At the Full Business Committee hearing, the Chairman asked for the recommendation of the subcommittee and the reason for that recommendation, immediately calling for a vote. There were several individuals in attendance whom had signed up to testify on the issue, mostly in favor of adoption, but were never given the opportunity to be heard. The vote was overwhelming to reject the Boards recommendation.

While it is still possible for the full Legislature to adopt the 2011 NEC, the reality is that it is a dead issue for at least another year. The Board can take this up again later in 2012, but the opposition to arc fault protection will likely not be less. In the meantime, Idaho will be without all the additional benefits and safeguards embodied in the latest and most up-to-date electrical code available.​*Submitted by Joe Andre:* [email protected]


----------



## btharmy (Jan 17, 2009)

Indiana also rejected arc fault, and they rejected TR requirements too. Indiana had the option of only rejecting portions of the code, just like Idaho, and that's what they did. I don't understand why Idaho culdn't make ammendments to portions of the code like other states and jurisdictions do. It's not like they would be the only ones to do it. There has not been any backlash from Indiana's decision as far as I am aware. I'm not sure Idaho's reasoning is sound in this matter.


----------



## micromind (Aug 11, 2007)

Good for both Idaho and Indiana!!

Maybe if a few other states actually had the backbone to outright reject these idiotic new requirements, the manufacturers might possibly see that purchasing legislation is not the way to higher profits.


----------



## Cletis (Aug 20, 2010)

*Smart*

Idaho is smart. I didn't know that:thumbup:


----------



## chicken steve (Mar 22, 2011)

micromind said:


> Good for both Idaho and Indiana!!
> 
> Maybe if a few other states actually had the backbone to outright reject these idiotic new requirements, the manufacturers might possibly see that purchasing legislation is not the way to higher profits.

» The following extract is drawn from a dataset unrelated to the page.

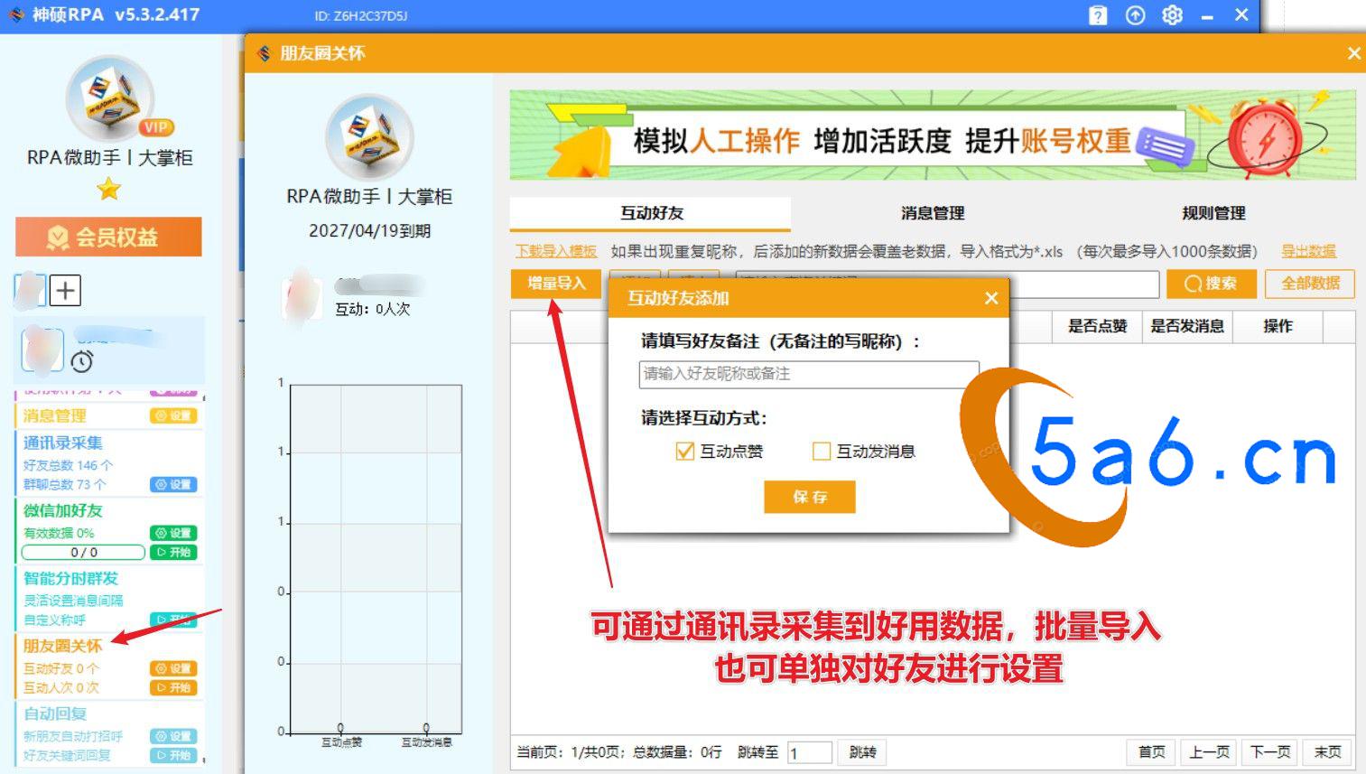The image size is (1366, 774).
Task: Focus the 好友昵称或备注 input field
Action: point(808,374)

truer words have seldom seen ascii....

~CS~


----------



## sbrn33 (Mar 15, 2007)

I think it's just stupid when states don't adopt the code as is. I also think it't stupid when states adopt more stringent rules than the code. Things like chicagos EMT rules are just ludicrus.


----------



## TOOL_5150 (Aug 27, 2007)

It screws the customer, not me. Actually, afci requirement is forcing people to do more work than they want, which is just profit for me. I dont see the problem.


----------



## don_resqcapt19 (Jul 18, 2010)

sbrn33 said:


> I think it's just stupid when states don't adopt the code as is. I also think it't stupid when states adopt more stringent rules than the code. Things like chicagos EMT rules are just ludicrus.

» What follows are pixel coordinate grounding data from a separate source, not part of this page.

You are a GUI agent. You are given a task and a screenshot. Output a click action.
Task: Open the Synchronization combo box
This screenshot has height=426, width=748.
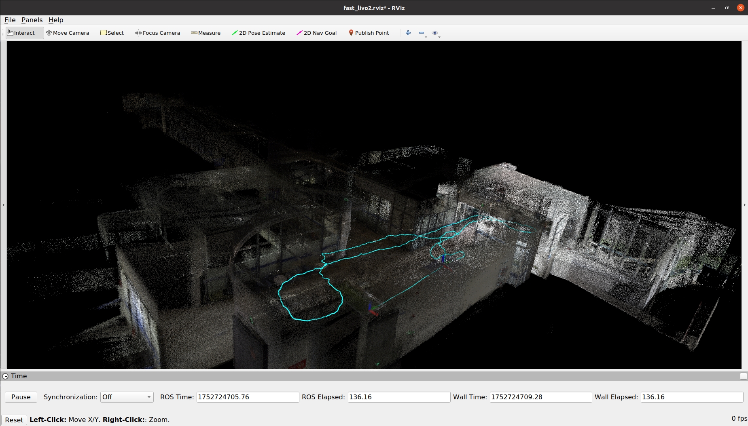pos(127,397)
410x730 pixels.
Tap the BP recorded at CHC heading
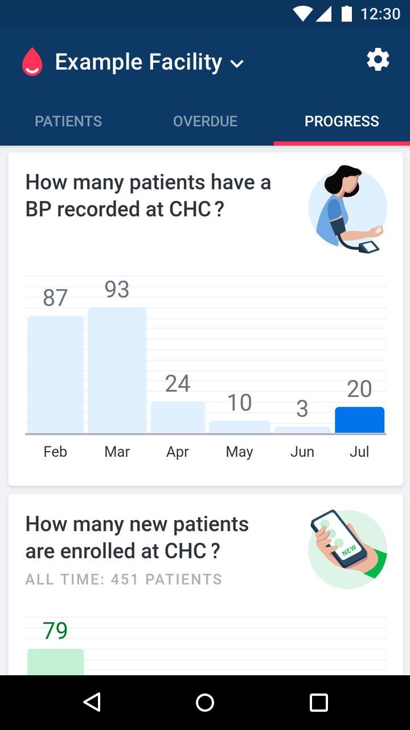pyautogui.click(x=148, y=195)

And mandating that the end customers test a product that is not ready for public use is a good use of the code making power???

As far as the Chicago area pipe code, it makes more work and profit for ECs, ...the same thing that many say about AFCIs. 

I expect that a real investigation into how many fires are prevented by the use of EMT and how many are prevented by the use of AFCIs would show that the EMT does a much better job and does not have side effects (nuisance tripping). Yes the cost of EMT is more than the cost for the AFCIs, but not by a lot.


----------



## chicken steve (Mar 22, 2011)

I'm wiring a wood frame single family dwelling in emt right now

the owner is an old farm boy who has this thing about rats chewing wires

his new home sits not far from his old homes charred ruins / cellarhole

he's insistent rats were the cuplit

so how many fires do rats start?

one wonders.......

~CS~


----------



## mbednarik (Oct 10, 2011)

I was at a code update the other day and the instructor had a good point. You call your home one co and tell them you have deadbolts on your doors they will give you a discount. Tell them you have smoke detectors you get a discount. This is because they work and are proven. They don't give a discount for afcis. Probably because they don't work.


----------



## chicken steve (Mar 22, 2011)

One K&T biz found a ins co that signed off over an afci i had suggested in liue of an S type fuse

one afci for the whole 2nd flr apt, kitchen, bath

the inspector gave me a look much like this when i told him>>>>


----------



## Chris1971 (Dec 27, 2010)

mbednarik said:


> I was at a code update the other day and the instructor had a good point. You call your home one co and tell them you have deadbolts on your doors they will give you a discount. Tell them you have smoke detectors you get a discount. This is because they work and are proven. They don't give a discount for afcis. Probably because they don't work.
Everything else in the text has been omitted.